When Tamerlan dropped his guard, Danny jumped from the car and ran, the Globe reported.

"I was trying to save myself," Danny, 26, who is trained as an engineer, told the newspaper.

He kept the brothers calm by playing up his outsider status, although at first they were puzzled by his Chinese accent, the Globe said. After determining that the victim was Chinese, Tamerlan Tsarnaev identified himself as a Muslim, the newspaper reported.
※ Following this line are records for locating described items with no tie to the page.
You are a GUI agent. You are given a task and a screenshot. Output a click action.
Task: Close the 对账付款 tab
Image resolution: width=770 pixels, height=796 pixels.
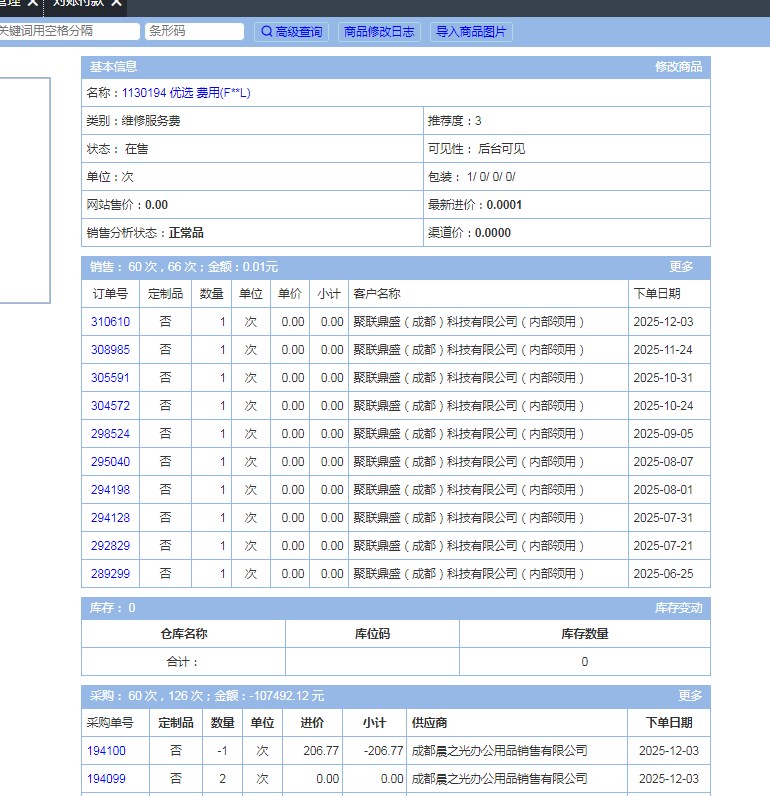pos(117,4)
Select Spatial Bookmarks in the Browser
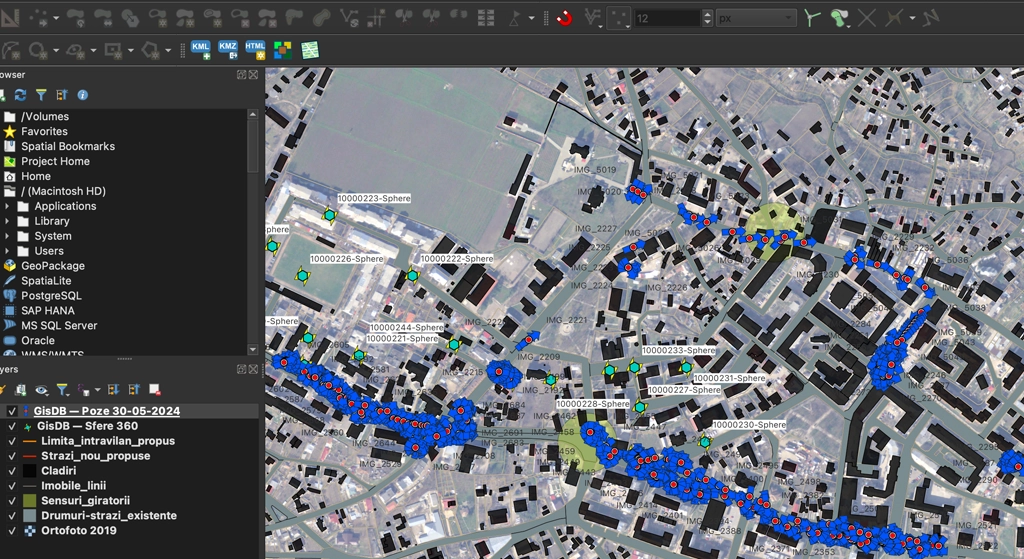This screenshot has height=559, width=1024. pos(67,146)
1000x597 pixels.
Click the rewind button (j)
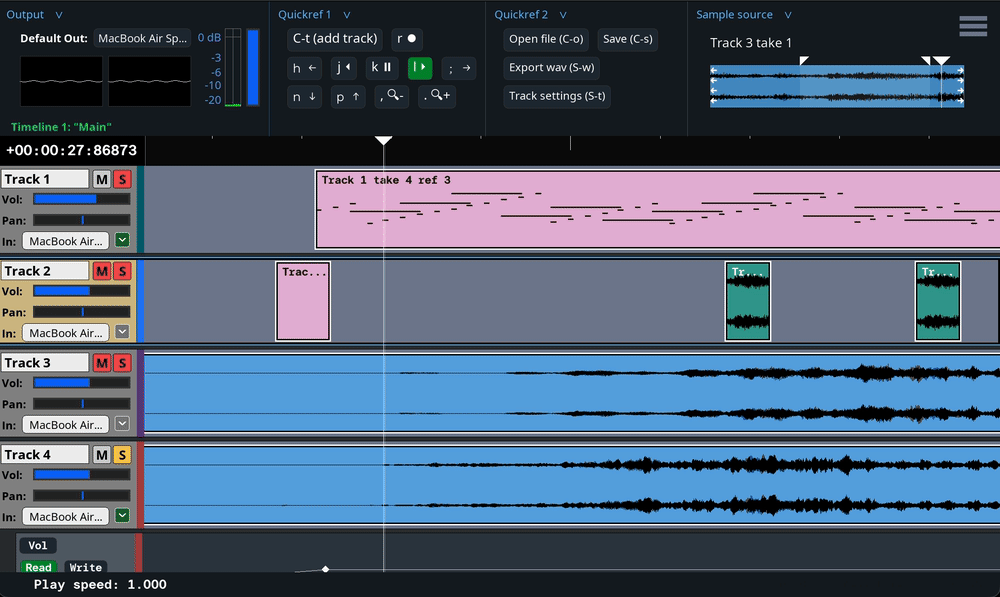pyautogui.click(x=343, y=68)
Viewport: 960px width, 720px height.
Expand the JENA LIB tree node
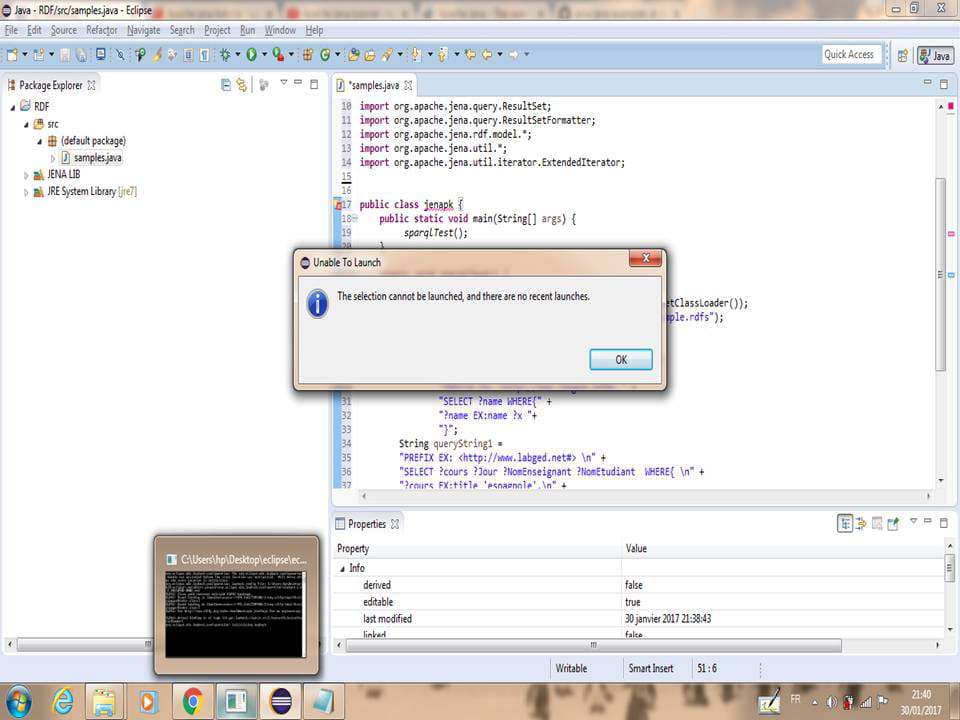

"Chinese are very friendly to Muslims!" Danny said, according to the Globe. "We are so friendly to Muslims."

Danny was put in touch with the Globe by James Alan Fox, a professor of criminology at Northeastern University in Boston, where the man was a student, Fox told Reuters. Fox writes a blog for the Boston Globe website.

The FBI said on Friday that no other people had been arrested in the investigation. The parents of the brothers have said they believe their sons were not involved in the bombings.

U.S. lawmakers are demanding answers from security officials about what they might have known about the brothers, particularly Tamerlan, before the bombing on April 15 at the marathon finish line that killed three people and injured 264 others.

In 2011, Russia had asked the FBI to question Tamerlan because of concerns that he may have been an Islamic militant. The FBI has said it interviewed him but found no cause to continue investigating.

OVERNIGHT PRISON MOVE

Overnight Thursday, authorities moved Dzhokhar Tsarnaev to Fort Devens, Massachusetts, from the Beth Israel Deaconess Medical Center, where some of the victims were also being treated. Devens is about 39 miles west of Boston. The move was announced by the U.S. Marshals Service, which is responsible for defendants in custody.

The prison specializes in inmates who need long-term medical or mental health care, according to the Federal Bureau of Prisons website. It currently holds about 1,000 prisoners.

A pair of law enforcement officers were stationed outside the prison, on a highway in a far suburb of Boston, to keep media away from the gates.

Lawmakers on Friday continued their inquiry into whether investigators failed to adequately follow up on earlier leads on Tamerlan Tsarnaev from Russian security.

"Clearly enough was not done in order to monitor the activities here, especially given the fact that it wasn't one heads-up we were given but several," U.S. Representative Ed Royce, a Republican who heads the House Foreign Affairs Committee, told CNN.

On a six-month trip to Russia last year, Tamerlan Tsarnaev attended one of the area's most radical mosques, Royce said.

A trust gap remains between U.S. and Russian intelligence services, former Cold War rivals. U.S. officials said they consider counterterrorism information from Moscow's bitter conflict with Islamic militants in Chechnya and other parts of the volatile north Caucasus especially suspect.

A little more than three years ago top Boston FBI agent Richard DesLauriers, the same man running the bombing investigation, took part in an FBI operation code-named "Ghost Stories" in which 10 people were rounded up because the United States believed they were Russian spies.

Two of those people, Donald Heathfield and Ann Foley, were arrested in Cambridge, Massachusetts, about a mile west of the house the Tsarnaevs lived in. All 10 were handed over to Russia in a carefully choreographed exchange for four Russians who had been jailed for working for western governments.